Jour 3 : qui a vu l’ours ?

Ce jour c’est le safari à l’ours. L’endroit où nous étions au mouillage était pris dans un brouillard épais. Il a compromis les deux randonnées prévues au programme : la première « plus physique » le matin et l’autre normale l’après-midi. Comme dans ce genre de croisière expédition, l’itinéraire peut être chamboulé en fonction de la météo, des glaces ou de la présence d’animaux. Le Commandant décide donc de quitter le fjord où l’on était pour partir à la recherche de l’ours polaire. 

L’association AECO qui gère les parc nationaux marins et terrestres régulent la présence des bateaux et le nombre de personnes qui est autorisé à accoster tous les ans. Par exemple, il est interdit d’avoir deux navires dans le même fjord au même moment. Quand le programme change, il faut que les commandants se coordonnent entre eux. Je pensais que cela se passait comme avec le contrôle aérien qui détermine l’ordre et la route des avions. Ici, cela se passe par l’échange d’un tableau excel et par mail entre commandants. Vu la qualité (très) faible du signal internet, il n’est pas facile de partager l’info et satisfaire tout le monde. 

En tout cas, un ours a été observé à trois heures de navigation de notre point de mouillage. C’est parti : moteurs à fond, barre à gauche et on y va. Pendant ce temps, on va se sustenter au restaurant. Nous avons invité à notre table Laurie, la responsable commerciale et Nicolas l’un des deux second-capitaine. Ils  ont tous les deux navigué sur le Paul Gauguin, autre paquebot Ponant basé en Polynésie. Nicolas y vit en permanence mais est actuellement en formation « glace » pour pouvoir naviguer en Antarctique.

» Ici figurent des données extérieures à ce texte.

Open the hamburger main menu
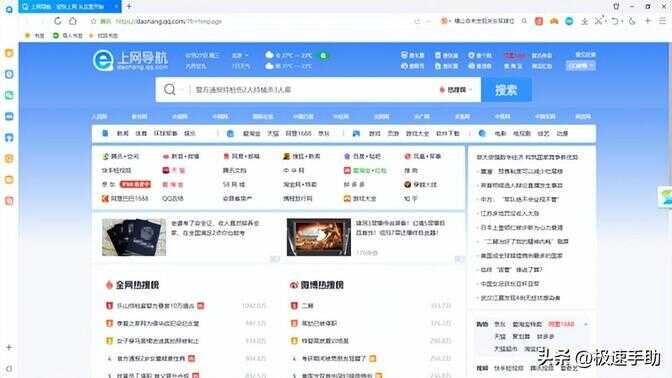Viewport: 672px width, 378px height. [662, 21]
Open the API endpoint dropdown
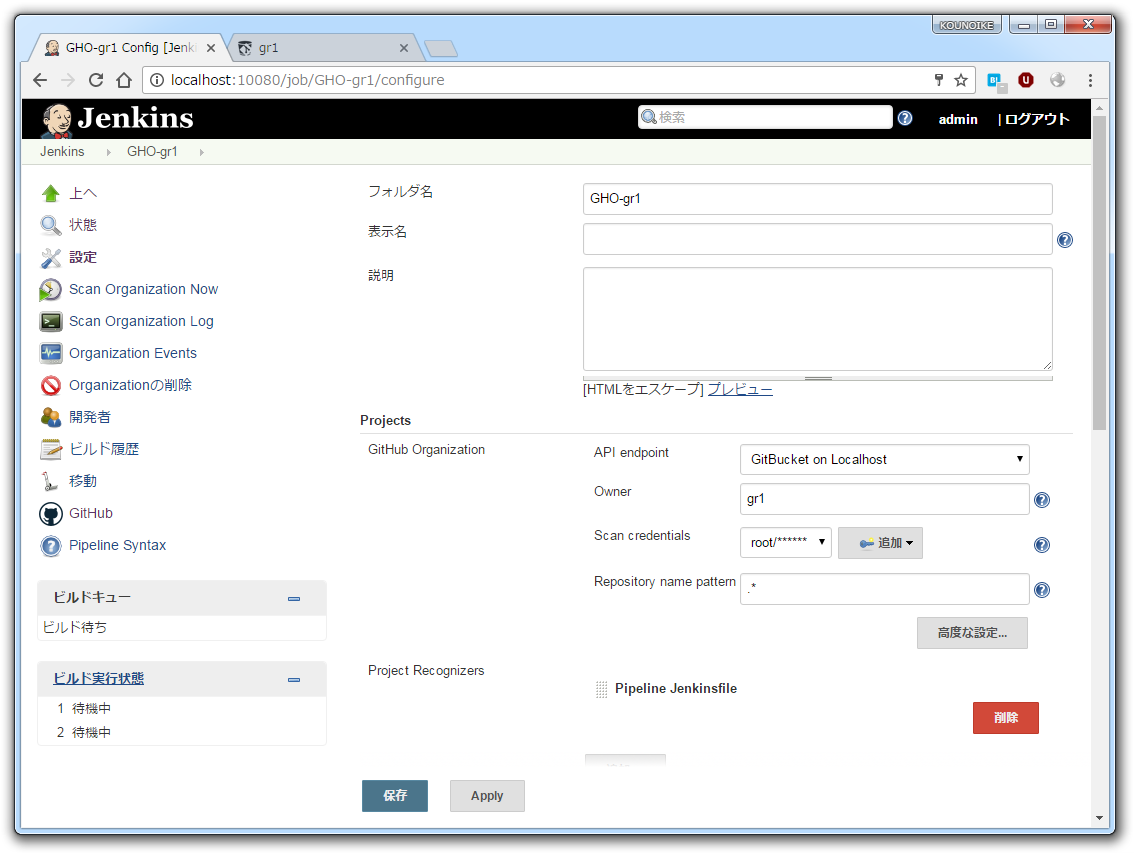This screenshot has height=853, width=1134. 884,459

C’était sympa de discuter du Fenua mais aussi de leur vie de marin à bord : 4 mois chacun et un mois de repos : c’est un rythme de vie à part. Mais ils adorent ça…à leur âge en tout cas (30-35 ans). 

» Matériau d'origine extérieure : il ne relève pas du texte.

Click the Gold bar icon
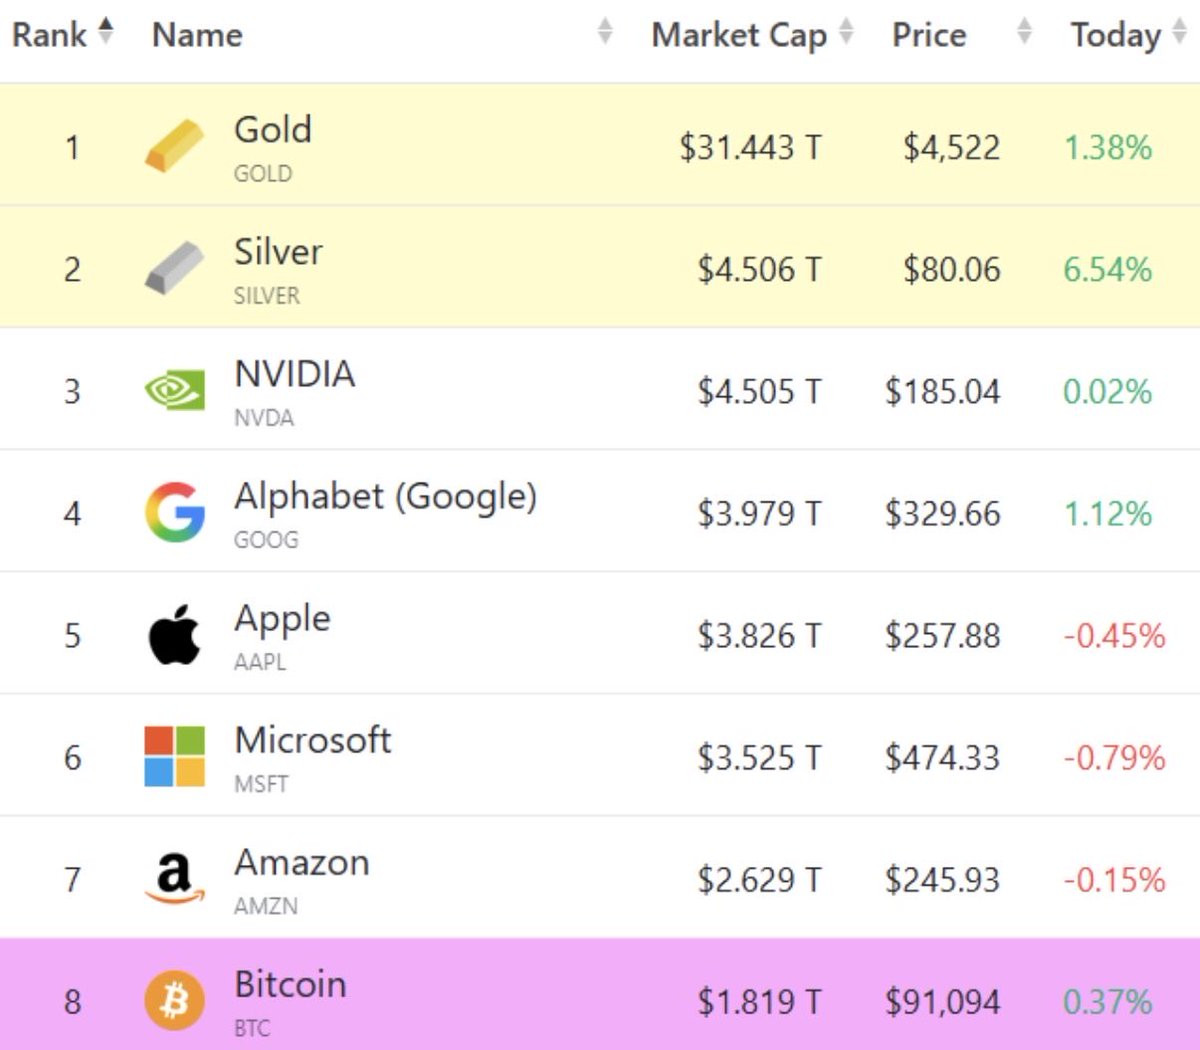 [x=174, y=146]
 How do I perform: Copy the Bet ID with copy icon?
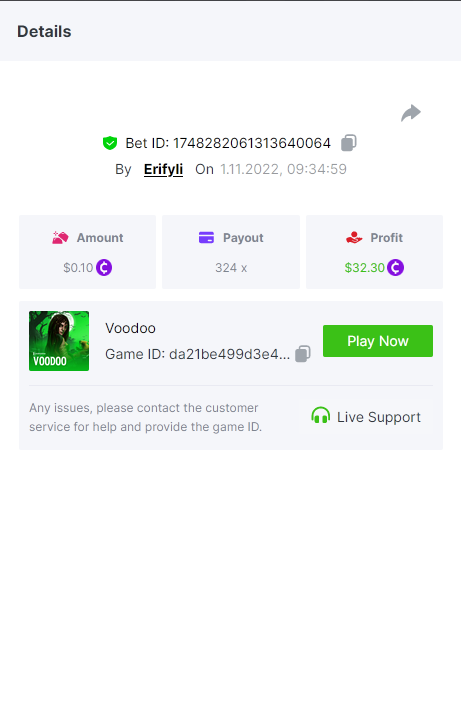click(x=349, y=143)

Arrivés sur zone, nous avons la chance de voir une maman ours et son petit qui terminent leur repas sur une carcasse. Les zodiacs sont mis à l’eau et nous nous équipons en cosmonautes même si la température n’est pas vraiment froide (5-8°). L’observation se fait à 200m au large et ne dure pas plus de 20mn pour ne pas prendre le risque de faire fuir les animaux et donner l’opportunité à tous les passagers motivés de les observer. Après deux heures, la maman et son ourson quittent le site, pas effrayés par nous mais par l’arrivée d’un mâle. Ils s’éloignent rapidement le long de la lagune en passant par la mer pour ne prendre le risque que l’ourson se fasse tuer par le mâle, espérant ainsi pouvoir s’accoupler avec la femelle une nouvelle fois cet été. L’ours ne les poursuit finalement pas, n’y ne s’occupe des nouveaux zodiacs qui sont venus le regarder : ronger les os et la graisse qui restent est l’activité la plus importante. Nous les suivons aux jumelles comme des explorateurs (de luxe) que nous sommes. Aux jumelles, il est plus facile de trouver des cailloux que des ours ! ou des « caillours » (quand on ne sait pas trop)…

L’équipage du voilier qui avait partagé l’info sur la localisation des ours se voit offrir une bouteille de vin par le commandant en remerciement : certains ne partagent rien voire donnent de mauvaises coordonnées. Ambiance en Arctique ! 

Nous reprenons la mer le temps de la traversée vers un îlot plus au nord. Pour occuper le temps, un peu de yoga au pont 5 (pas facile les équilibres avec le roulis) et lecture puis changement de tenue pour se retrouver à l’apéritif. Ce soir, c’est dégustation de pata negra accompagnée de champagne. Moment délicieux et musical avant d’aller dîner. La traversée hors du fjord nous permet d’arriver en mer en laissant la brume derrière nous. Un grand soleil éclaire l’îlot des morses : il est 21h30. Nous enfilons de nouveau notre parka sur nos vestes et tailleurs pour observer la colonie de morses à la jumelle avec les explications de l’équipe de naturalistes. Les sentinelles morses surveillent à bonne distance le bateau et s’approchent pour évaluer le danger. Le spectacle est superbe.

Nous nous couchons à minuit sous une luminosité de 16h. C’est assez déroutant. Mais le roulis du navire et le ronronnement des moteurs nous bercent et nous transportent dans les bras de Morphée en moins de temps qu’il ne faut pour le dire.